◆ **EXERCISE DESCRIPTION**
Do not include the pictures; repeat the rest of the data exactly.

◆ **AVAILABLE RECORDS**
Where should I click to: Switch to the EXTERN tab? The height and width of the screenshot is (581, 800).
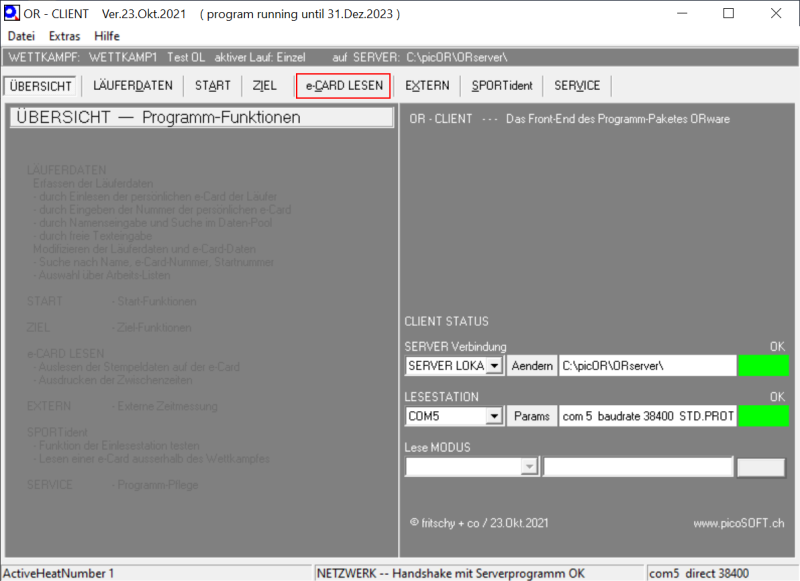[427, 86]
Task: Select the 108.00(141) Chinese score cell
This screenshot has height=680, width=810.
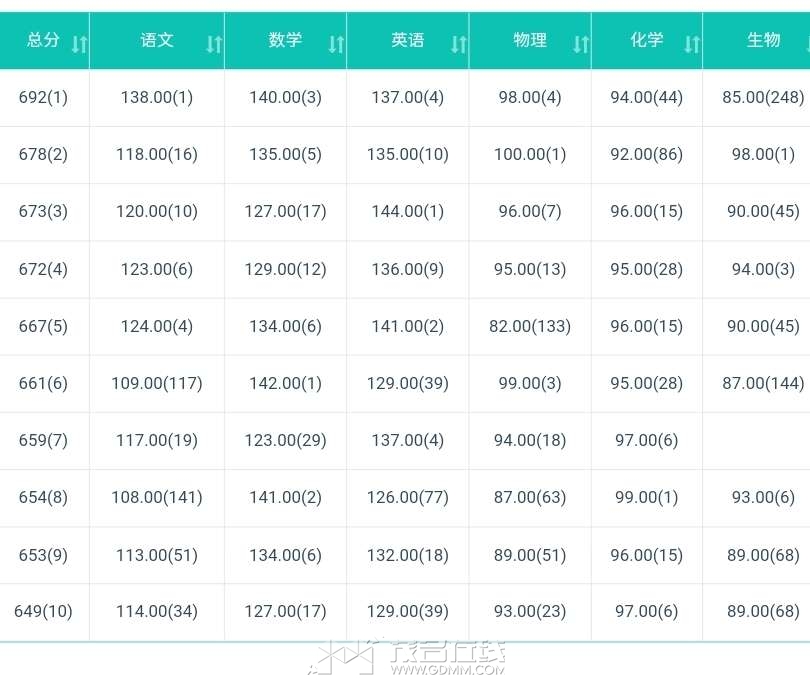Action: pyautogui.click(x=157, y=497)
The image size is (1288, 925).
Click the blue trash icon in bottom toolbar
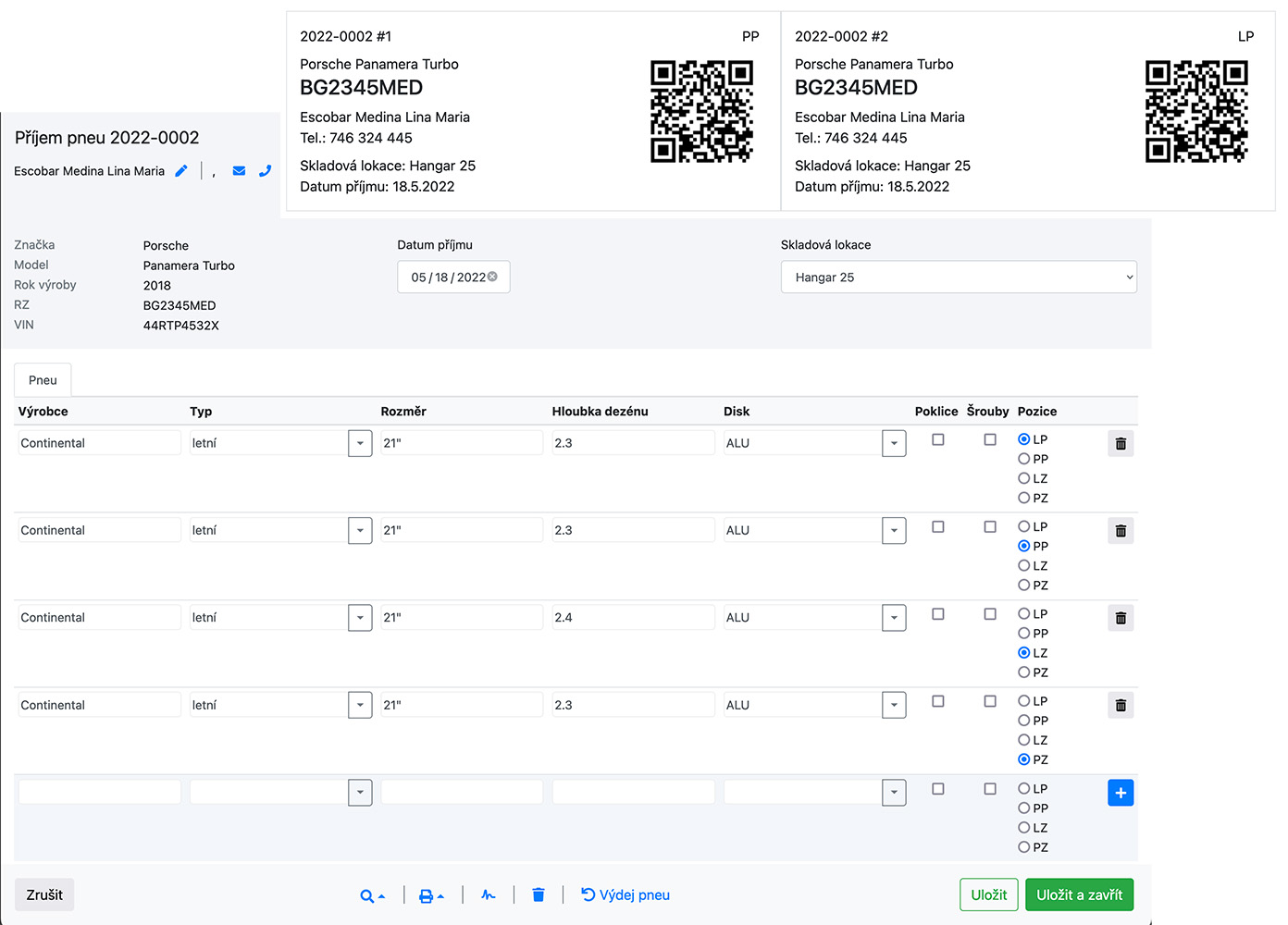pos(539,894)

◆ **RESPONSE BELOW**
Where should I click to: Switch to the EXTERN tab? The height and width of the screenshot is (581, 800).
[427, 86]
Task: Select the 108.00(141) Chinese score cell
This screenshot has height=680, width=810.
Action: pyautogui.click(x=157, y=497)
The image size is (1288, 925).
Click the blue trash icon in bottom toolbar
pos(539,894)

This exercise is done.